Gulliver’s travel, in part, makes its money by booking corporate flyers to make their appointments around the country. “We have 4-5 major corporate clients who have used us for 30 years,” Oglesby explained. “Our booked Corporate travel is down about 30 percent. Without naming our clients, let me say that we serve a lot of lawyers. In the past an attorney might book a 6 a.m. non-stop fight to New York, do a deposition and jump on a plane for a direct flight in time to sleep in her own bed. Today, that same lawyer will have to change planes in Atlanta and wait until the next day to get a flight back. That costs company’s hotel and meal money and it’s a lot less timely.”

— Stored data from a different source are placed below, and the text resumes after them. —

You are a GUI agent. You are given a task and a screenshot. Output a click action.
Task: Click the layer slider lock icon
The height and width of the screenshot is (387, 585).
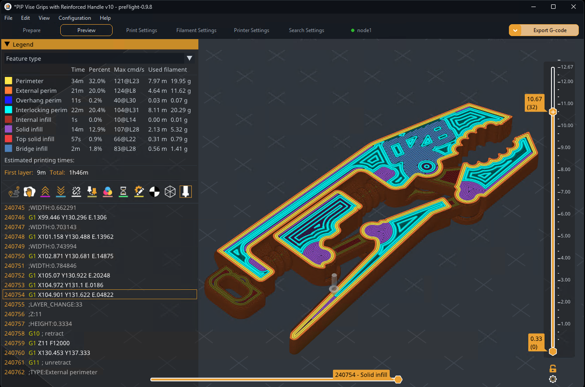tap(553, 369)
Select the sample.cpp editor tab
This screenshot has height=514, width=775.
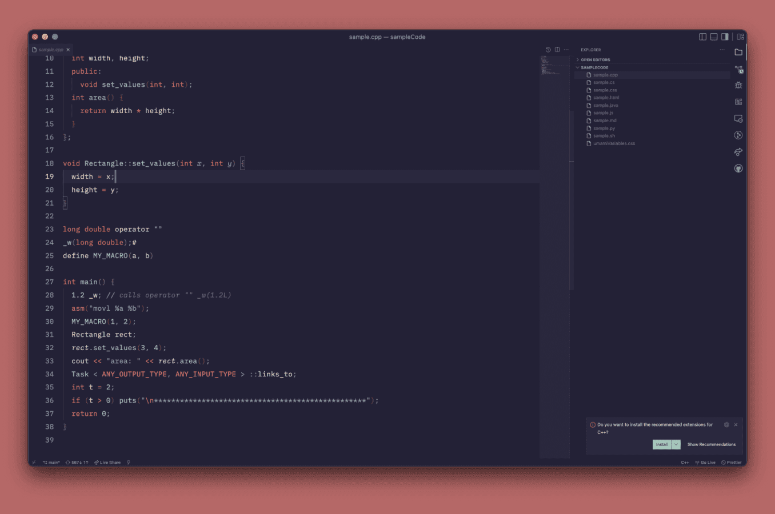click(51, 50)
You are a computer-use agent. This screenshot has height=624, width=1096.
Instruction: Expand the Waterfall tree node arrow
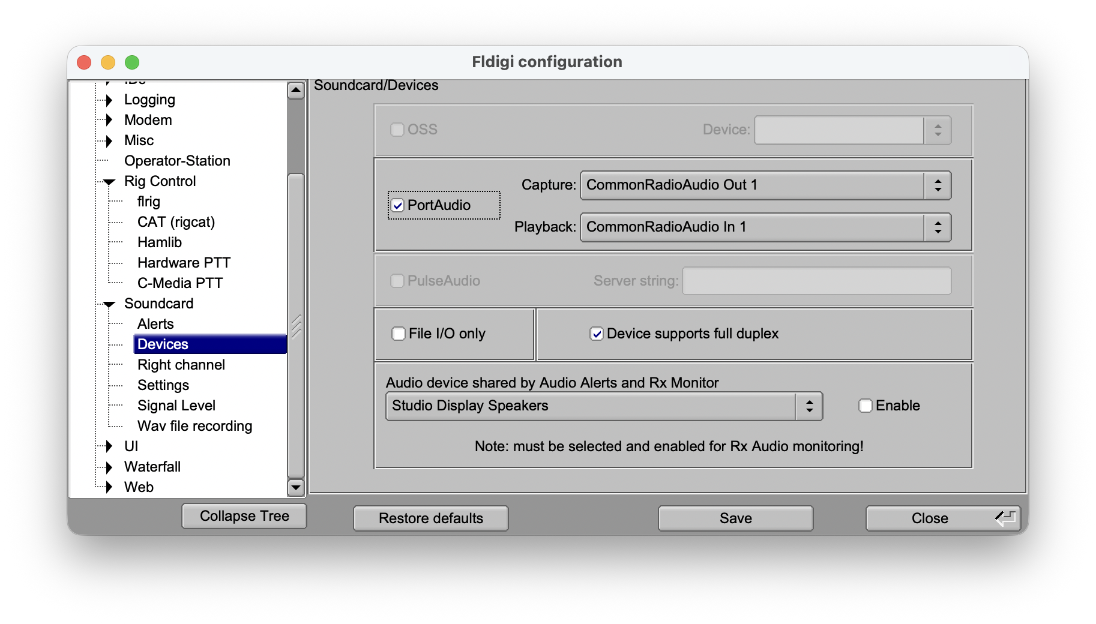click(109, 467)
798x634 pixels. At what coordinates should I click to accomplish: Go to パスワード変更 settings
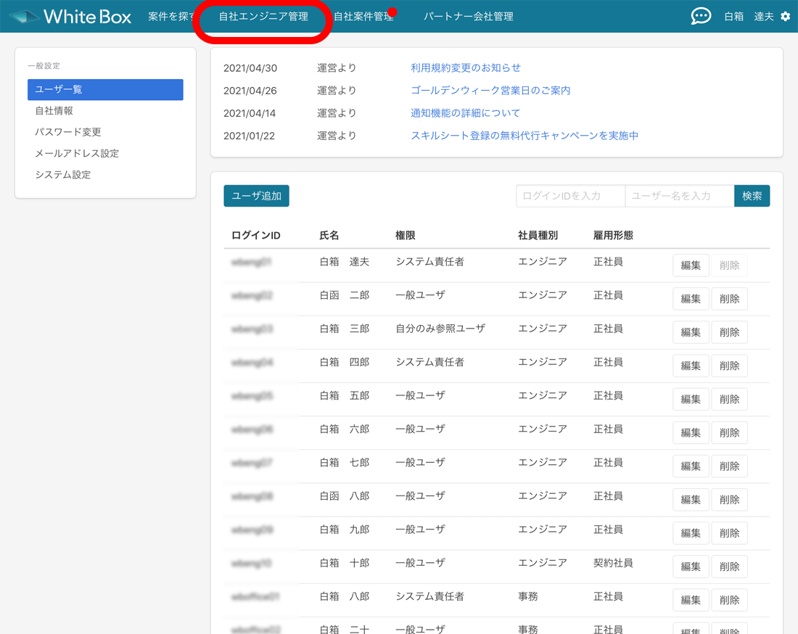coord(68,132)
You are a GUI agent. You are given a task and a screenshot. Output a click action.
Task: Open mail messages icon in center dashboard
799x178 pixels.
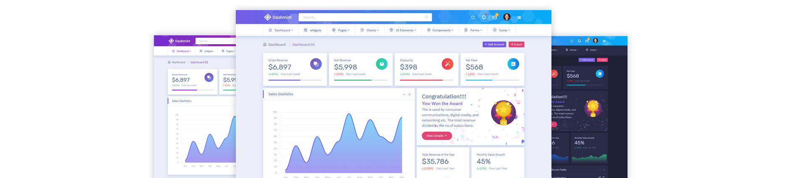tap(495, 17)
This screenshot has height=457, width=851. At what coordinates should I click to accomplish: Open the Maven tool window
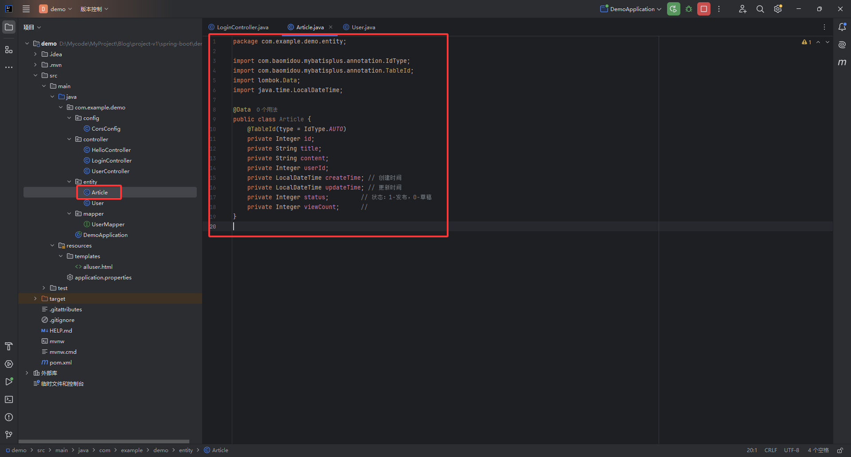[x=842, y=62]
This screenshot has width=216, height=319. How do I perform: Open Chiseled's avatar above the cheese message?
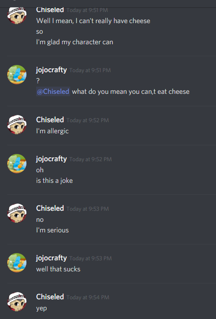(17, 15)
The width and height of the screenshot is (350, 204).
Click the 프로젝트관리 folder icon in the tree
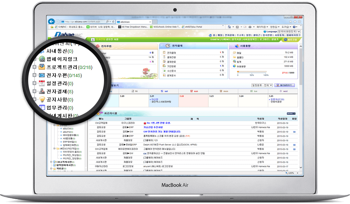click(42, 67)
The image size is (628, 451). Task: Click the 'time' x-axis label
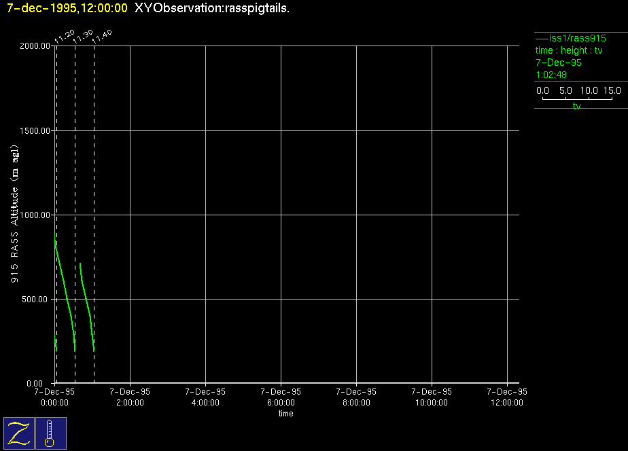click(x=285, y=414)
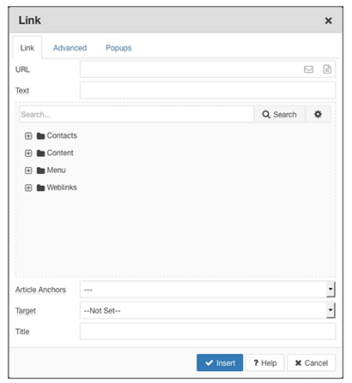Screen dimensions: 352x383
Task: Open search options gear icon
Action: pos(318,114)
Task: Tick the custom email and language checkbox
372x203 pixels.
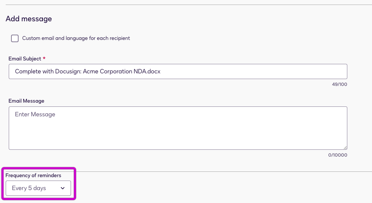Action: tap(15, 38)
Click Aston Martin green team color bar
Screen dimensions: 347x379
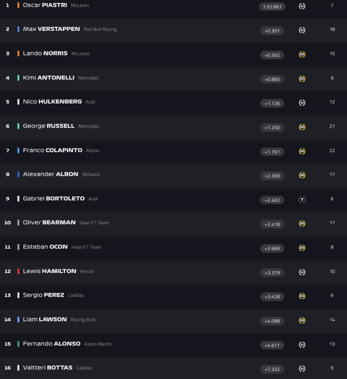[x=18, y=344]
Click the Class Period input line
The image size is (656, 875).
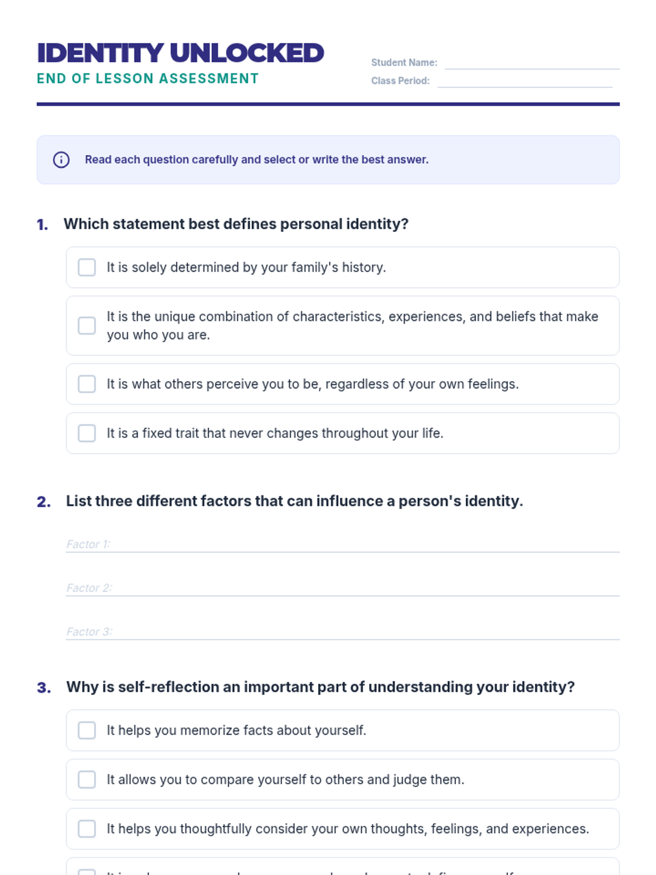(524, 80)
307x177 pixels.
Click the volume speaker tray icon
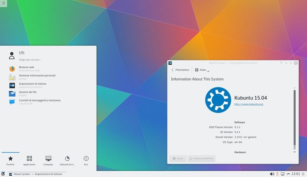(x=272, y=174)
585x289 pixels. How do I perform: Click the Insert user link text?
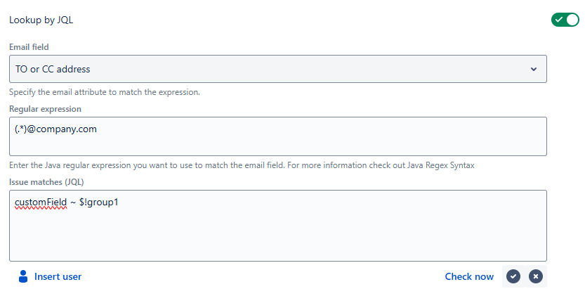tap(58, 276)
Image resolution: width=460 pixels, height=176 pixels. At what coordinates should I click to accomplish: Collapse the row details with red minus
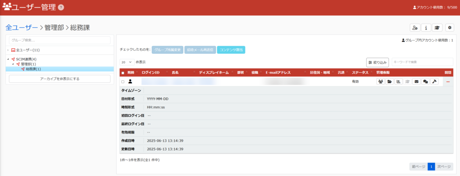(448, 82)
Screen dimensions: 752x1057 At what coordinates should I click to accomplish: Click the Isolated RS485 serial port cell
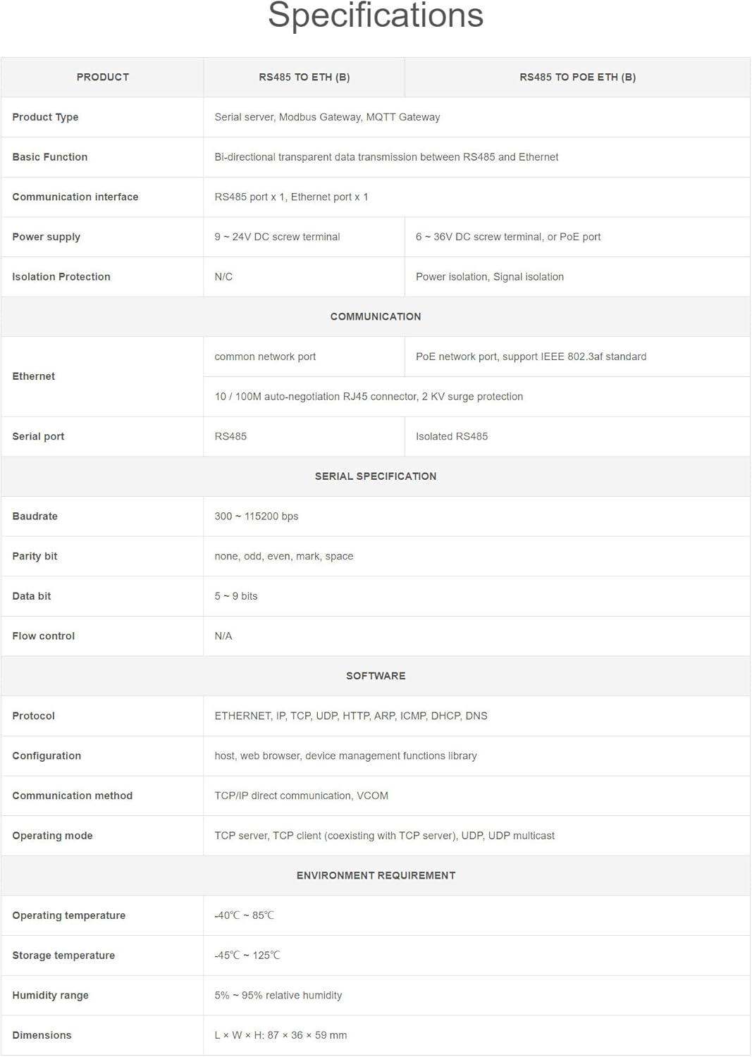pyautogui.click(x=452, y=436)
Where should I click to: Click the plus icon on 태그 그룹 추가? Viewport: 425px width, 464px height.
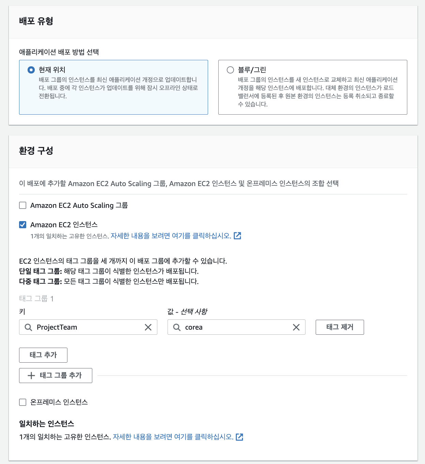pos(31,376)
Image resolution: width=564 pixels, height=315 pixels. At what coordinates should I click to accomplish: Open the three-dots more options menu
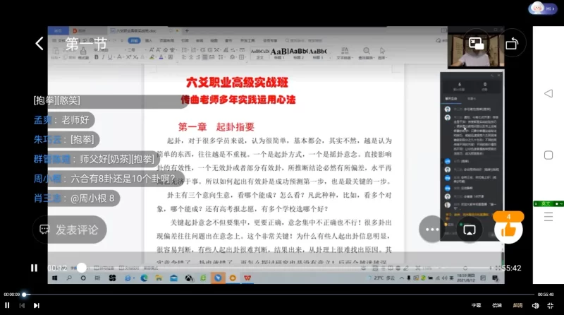tap(431, 229)
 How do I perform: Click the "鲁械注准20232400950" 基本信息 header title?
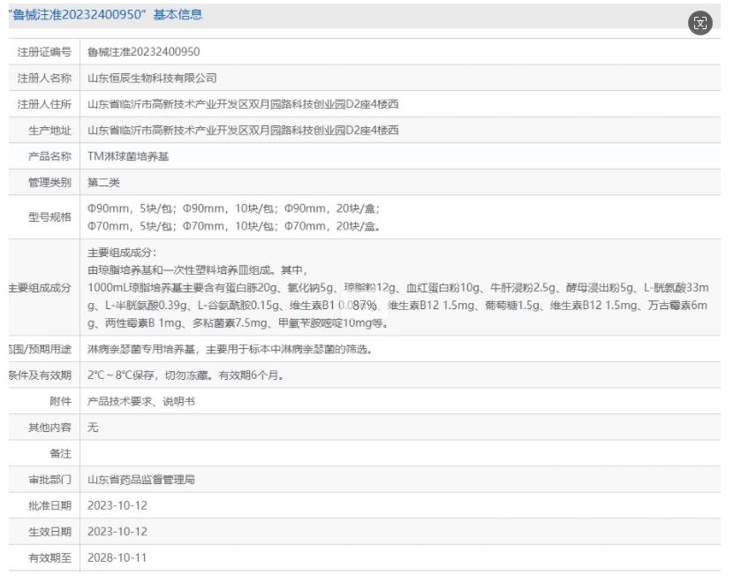pyautogui.click(x=106, y=15)
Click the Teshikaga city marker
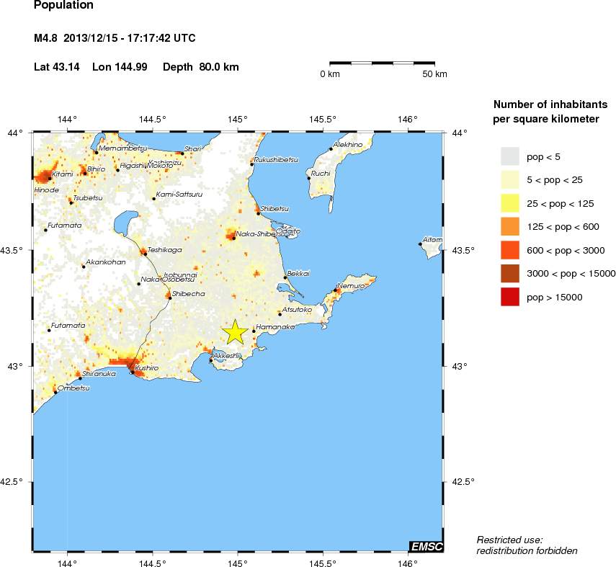 (x=145, y=254)
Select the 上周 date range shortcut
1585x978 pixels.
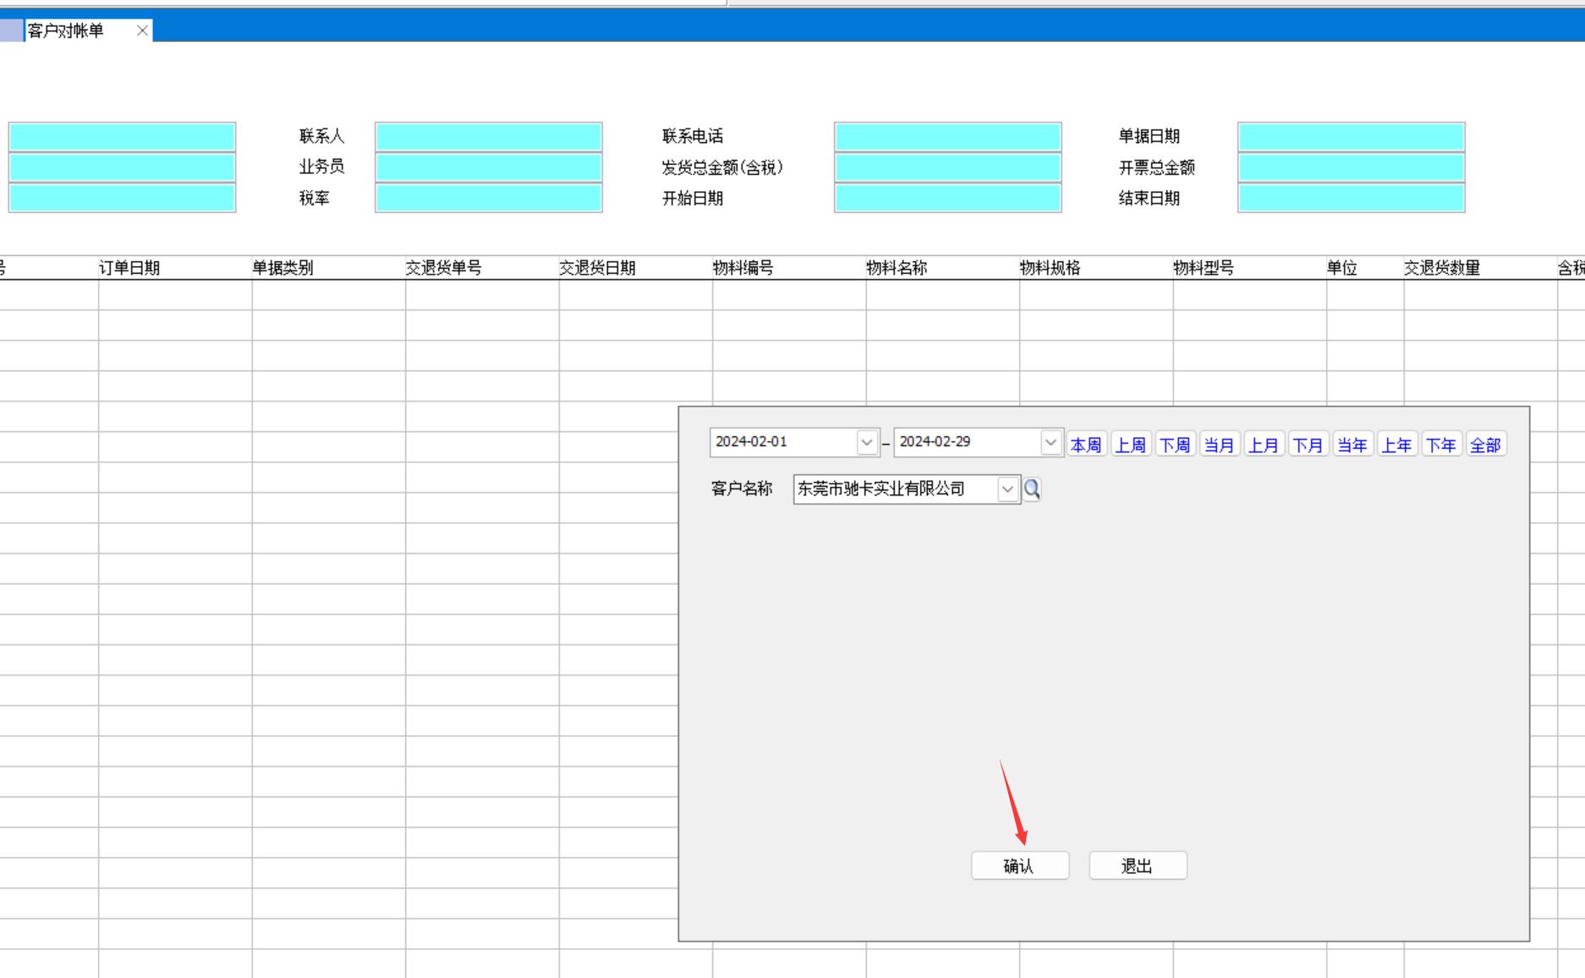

The vacation side of her business is also directly affected by changes at the former Delta hub and international departure point. “We do a lot of resort business with tours to Mexico and especially Cabo St. Lucas,” said the 65-year-old self-described baby boomer. “Now that trip takes more planning and more time because connections will have to be made in Atlanta, Houston or Dallas.”
The 2 million-mile flyer warns cruise line customers to get to their port of call a day early to avoid complications and the potential of missing a cruise. “Many of our cruise customers will drive down to New Orleans instead of flying,” she said.
For vacationers who want to go to Europe, Oglesby says the elimination of a direct KLM flight from Memphis to Amsterdam has diminished that business as well. “We used to have a direct flight to Paris with Delta, but when that stopped in September, the trip changed to Memphis to Atlanta or Cincinnati to Paris.”
Although she says Delta is still her preferred carrier, Oglesby admits that meeting customers’ demands requires her to book increasingly through American, U.S. Air and United. For Caribbean vacationers, a common route is Memphis to Charlotte, N.C., via U.S. Air. Oglesby says the pending U.S. Air, American merger could have real benefits for her business.
For Oglesby and her business partner Todd Bagatelas, hustle and customer focus are even more imperative to stay afloat in what seems like a sinking Mid-South transportation environment. “Travel agents are doing 10 times the work just to keep up,” she said. “Customer service is the name of the game, but some of these changes in convenience and efficiency are out of our hands.”
What happens if the airport she depends on goes even deeper into decline with even steeper drops in flights? “If I thought about that too hard, I wouldn’t get up to go to work,” she admitted. “But I’m optimistic for one basic reason. People of my generation are determined to travel. If it takes a couple of extra days to make that trip of a lifetime, they’re still gonna go.”